The case of Anna Magnani offers an always fertile phenomenology on the possibilities of observing the work of an actress as the creative testimony of an author. Her actress policy (Moullet, 1993; Brenez, 2013; Carnice Mur, 2015) affirms not only a compendium of figures and characters that become essential for understanding the filmic landscape of Italian neo-realism, but also a manifesto on the creation of the character at a time when portraits of modern femininity were emerging from post-war European cinema (Sieghlor 2000; Jandelli 2007; Pravadelli 2015). From a figurative point of view, we find recurring images around her films. We understand these images as visual motifs (Balló & Bergala, 2016) that accompany the construction of characters by the actress from film to film, and that sometimes become true units of narrative and symbolic signification composed around her figures. The most constant motif we find in this regard is that of the woman lying on the bed. An image composed around significant moments of his realist heroines, expressing the anguish, calm, sadness or joy of loneliness in the intimacy of their own room. Although it is apparently not the most relevant motif in a narrative sense, it is the most frequent and probably the one that holds the most symbolism in the career of an actress who explored and portrayed the ideas of affection and desire beyond classical melodramatic fiction and romantic love.  Through the motif of the woman on the bed, this study will attempt to delineate the meaning and importance of the places of intimacy linked to domestic space in the construction of the stardom of an actress for whom the representation of femininity was fundamental in her politics as an actress.

--------------------------------------------------

# Aim of the task:
In the passage on Anna Magnani, what is the most constant visual motif found in her films?

# Recorded data:
--------------------------------------------------

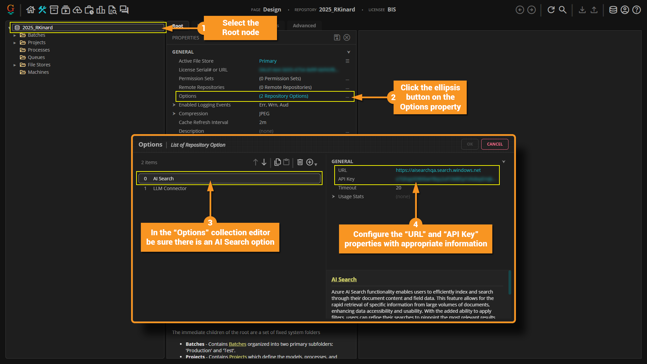Viewport: 647px width, 364px height.
Task: Click the Design tools icon
Action: (x=42, y=10)
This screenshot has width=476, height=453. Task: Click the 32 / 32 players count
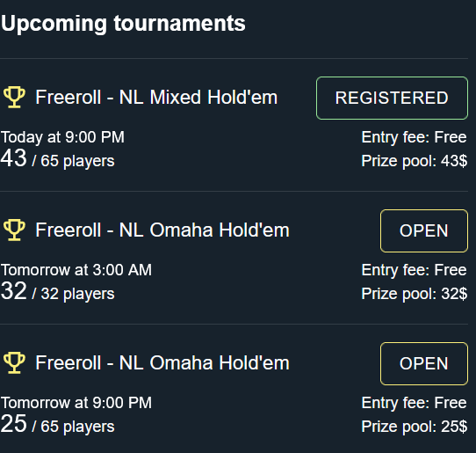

--------------------------------------------------

# Exercise solution:
The woman lying on the bed.